Matter of Hogencamp v Matthew KK.
2025 NY Slip Op 06106 [243 AD3d 984]
November 6, 2025
Appellate Division, Third Department
Published by New York State Law Reporting Bureau pursuant to Judiciary Law § 431.
As corrected through Wednesday, January 6, 2027


[*1]
 In the Matter of William F. Hogencamp, as a State Police Investigator, Appellant,
v
Matthew KK., Respondent.

Letitia James, Attorney General, New York City (Blair J. Greenwald of counsel), for appellant.


HEADNOTES


Dismissal and Nonsuit - Dismissal of Complaint - Sua Sponte Dismissal of Extreme Risk Protection Order Petition - Failure to Cite Extraordinary Circumstances

McShan, J. Appeal from an order of the Supreme Court (Sara McGinty, J.), entered April 24, 2024, in Columbia County, which, in a proceeding pursuant to CPLR article 63-A, dismissed the petition.

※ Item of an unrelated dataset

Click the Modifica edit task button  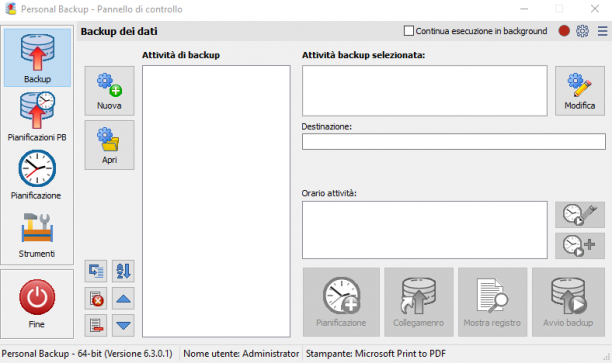580,91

In April 2024, respondent, a Vermont resident, was traveling on a bus through Columbia County and started making threats to harm himself and others. A fellow passenger contacted law enforcement, who responded, took respondent into custody and transported him to Samaritan Hospital for an evaluation pursuant to Mental Hygiene Law § 9.41. The same day, petitioner filed an application for an extreme risk protection order (hereinafter ERPO) pursuant to CPLR 6341 alleging that respondent "is likely to engage in conduct that would result in serious harm to self or others." Supreme Court declined to issue a temporary ERPO and scheduled a hearing for April 5, 2024, to decide on whether a final ERPO should be issued (see CPLR 6342 [5]; 6343 [1]). However, one day prior to the scheduled hearing, Supreme Court, sua sponte, issued a decision canceling the hearing and dismissing the petition. As grounds for the dismissal, the court found that dismissal best served the interest of preserving judicial and law enforcement resources given respondent's inability to purchase a firearm due to the arrest pursuant to Mental Hygiene Law § 9.41, purported hospital admission pursuant to Mental Hygiene Law § 9.39 (a) and the lack of any indication that respondent owned any firearms in New York at the time of the proceeding. Petitioner appeals.[FN1]

To begin, as the order on appeal was issued on a sua sponte basis, no appeal lies as of right (see CPLR 5701 [a] [2]). Nevertheless, "we treat the notice of appeal as a request for permission to appeal and grant the request" (Eastern States Well & Pump Servs., LLC v Martin, 239 AD3d 1082, 1083 [3d Dept 2025] [internal quotation marks and citation omitted]).

As to the merits,[FN2] Supreme Court's sua sponte order dismissing the petition must be reversed. "[S]ua sponte dismissals are to be used sparingly and only when extraordinary circumstances exist to warrant them" (Wells Fargo Bank, N.A. v St. Louis, 229 AD3d 116, 120 [2d Dept 2024]; accord CitiMortgage, Inc. v Lottridge, 143 AD3d 1093, 1094 [3d Dept 2016]). Here, there is no indication that such extraordinary circumstances exist. The grounds relied upon by Supreme Court—that the relief that would be provided by an ERPO was "duplicative and an inefficient use of judicial and law enforcement resources"—to the extent that they could constitute meritorious grounds for dismissal, require that petitioner be given the opportunity to respond and object (see Wallace v Kinney, 239 AD3d 1396, 1398 [4th Dept 2025]; Matter of Burdick v Boehm, 148 AD3d 1439, 1440 [3d Dept 2017]; Ray v Chen, 148 AD3d 568, 569 [1st Dept 2017]). Moreover, CPLR 6343 (1) clearly mandates that if a temporary ERPO is denied, such as occurred here, the court hold a hearing, no later than 10 business days after the application for the ERPO [*2]is served on the respondent, to determine whether an ERPO should be issued. Supreme Court's sua sponte dismissal on grounds that are entirely absent from the statute was improper, and we therefore reverse and remit to conduct a hearing as required.

Garry, P.J., Pritzker, Powers and Mackey, JJ., concur. Ordered that the order is reversed, on the law, without costs, and matter remitted to the Supreme Court for a hearing within six days of the date of this decision.

Footnotes


Footnote 1:Respondent has not participated in any aspect of this appeal despite receiving notice thereof.

Footnote 2:We requested supplemental briefing from petitioner concerning the discrete issue of any potential nonwaivable jurisdictional concerns due to respondent's out-of-state residency. Having reviewed petitioner's briefing, we are satisfied that the statutory language does not expressly limit Supreme Court's jurisdiction in this matter.